Sensitive and specific detection of Crimean-Congo Hemorrhagic Fever Virus (CCHFV)—Specific IgM and IgG antibodies in human sera using recombinant CCHFV nucleoprotein as antigen in μ-capture and IgG immune complex (IC) ELISA tests

摘要

Author summary Being endemic in several countries in Asia, Africa, the Middle East and Southeastern Europe, the Crimean-Congo Hemorrhagic Fever Virus (CCHFV) is the geographically most widespread tick-borne arbovirus. As evidenced by the recent occurrence of an autochthonous CCHFV infection in Spain, it possesses also a significant potential to spread to as yet non-endemic regions. Due to the severity of the disease caused by this bunyavirus, the lack of specific prophylactic and therapeutic measures and the infection’s epidemic potential, CCHFV was included in the WHO priority list of diseases needing urgent R&D attention, in particular the development and improvement of diagnostic tools. Here we present the development and validation of two novel ELISAs (BLACKBOX CCHFV IgM, BLACKBOX CCHFV IgG) for the detection of CCHFV-specific IgM and IgG antibodies employing recombinant CCHFV nucleoprotein (NP) as antigen. Test performance in comparison to both in-house gold standard testing (CCHFV IgM/IgG immunofluorescence test (IIFT)) and commercial ELISA kits (VectoCrimean-CHF-IgM/IgG; Vector-Best) was evaluated using a thoroughly characterized serum panel that was obtained from 15 Kosovar patients with an RT-PCR-confirmed CCHFV-infection collected during the years 2013–2016 and that comprised samples from both the acute and convalescent phase of the disease.
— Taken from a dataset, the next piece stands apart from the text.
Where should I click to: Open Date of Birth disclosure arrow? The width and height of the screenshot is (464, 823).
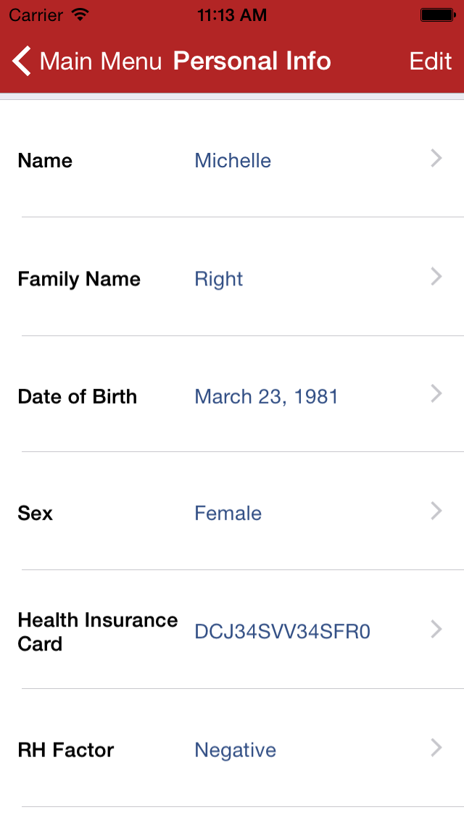[436, 394]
While both IgM ELISAs, like the CCHFV IgM IIFT, detected CCHFV-specific IgM antibodies in all sera collected during the acute phase of the disease on day 5 after onset of symptoms or later, the BLACKBOX CCHFV IgG ELISA and the CCHFV IgG IIFT were found to be significantly more sensitive than the VectoCrimean-CHF-IgG ELISA in detecting the rising IgG antibody titers in samples collected between days 11 and 19 after onset of symptoms.